Sunday 28 February 2016

Film Review: Grimsby

"It's An Elephant Bukakkee!"


Halfway though Grimsby, the new comedy from the warped mind of one Sacha Baron Cohen, I remembered quite vividly how the satirical undercurrent of Borat, the more-than controversial piece of cinema which attempted to upset everyone from the Jewish community to American feminists, saved the film from swaying into simple bad taste, with Cohen's standpoint on the strange society of the USA being the fundamental notion at the heart of the comedic elements throughout the film. One of the most startling scenes in Borat is when our titular character ventures into the rodeo-ridden area of the south and speaks to a range of people voicing their rather right-wing opinions regarding everything from the strangeness of homosexuality to the war on terror. It's a surreal scene, one that portrays a old-fashioned society with a fundamental set of norms and values that are inherently wrong. Enter Grimsby, a film that shows what Borat may have indeed become, a film, which although believes it is some sort of standpoint regarding the culture of the working class, is indeed a film rife with bad taste. That doesn't mean it isn't funny though. 

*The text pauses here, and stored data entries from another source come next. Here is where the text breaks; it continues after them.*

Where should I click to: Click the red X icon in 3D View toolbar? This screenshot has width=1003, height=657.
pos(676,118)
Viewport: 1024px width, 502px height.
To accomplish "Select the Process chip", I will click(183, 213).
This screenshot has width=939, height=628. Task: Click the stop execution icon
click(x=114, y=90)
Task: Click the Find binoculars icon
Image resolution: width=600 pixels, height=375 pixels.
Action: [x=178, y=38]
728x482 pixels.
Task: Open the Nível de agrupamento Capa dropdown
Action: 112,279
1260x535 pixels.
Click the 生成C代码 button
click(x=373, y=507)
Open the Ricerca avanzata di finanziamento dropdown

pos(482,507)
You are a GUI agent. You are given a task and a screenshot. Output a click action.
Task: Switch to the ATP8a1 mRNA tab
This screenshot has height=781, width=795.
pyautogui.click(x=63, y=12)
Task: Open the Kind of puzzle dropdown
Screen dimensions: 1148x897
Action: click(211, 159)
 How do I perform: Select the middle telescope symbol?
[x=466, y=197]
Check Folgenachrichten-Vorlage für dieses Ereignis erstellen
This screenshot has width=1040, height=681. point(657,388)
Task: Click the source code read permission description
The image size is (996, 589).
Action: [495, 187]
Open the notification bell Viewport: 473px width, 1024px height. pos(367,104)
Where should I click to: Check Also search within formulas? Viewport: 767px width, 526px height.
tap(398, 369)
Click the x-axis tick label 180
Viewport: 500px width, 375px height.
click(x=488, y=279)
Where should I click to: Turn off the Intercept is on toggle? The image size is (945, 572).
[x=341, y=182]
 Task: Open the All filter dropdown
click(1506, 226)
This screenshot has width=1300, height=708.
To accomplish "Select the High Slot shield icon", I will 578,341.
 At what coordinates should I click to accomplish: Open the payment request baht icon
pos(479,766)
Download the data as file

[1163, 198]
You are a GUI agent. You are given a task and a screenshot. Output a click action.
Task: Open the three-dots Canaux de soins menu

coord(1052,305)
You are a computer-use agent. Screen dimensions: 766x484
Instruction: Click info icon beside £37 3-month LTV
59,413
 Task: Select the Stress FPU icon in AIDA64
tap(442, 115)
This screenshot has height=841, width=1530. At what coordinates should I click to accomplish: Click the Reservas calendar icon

Although Grimsby is undeniably and fundamentally a shoddy movie, one that consists of ear-scraping dialogue and cringe-worthy plot developments, the set pieces which attempt to out-gross one another as they come along during the films' more then generous 90 minute runtime have a stark repulsiveness of which I have to admit I couldn't help but laugh at. The infamous elephant scene for example is a five minute vision of vulgarity, one that although inherently reeks in bad taste, is so over-the-top and ridiculous that in a strange subverted kind of way, you have to admire its' wrongfulness. It's not offensive in a Borat style comedic element, its' just plain wrong, much like the existence of the film itself. Albeit's sheer ludicrous script, celebrity cameos and archaic treatment of the female characters within the film, Grimsby still manages to come off as strangely mediocre, neither awful, neither good, just here to make up the box office top ten within the week of Oscar supremacy. Grimsby is like a fart in the wind; repulsive to begin with yet slowly evaporating into non-existence. Sacha Baron Cohen's latest isn't the worst way to spend 90 minutes, it just isn't the best either.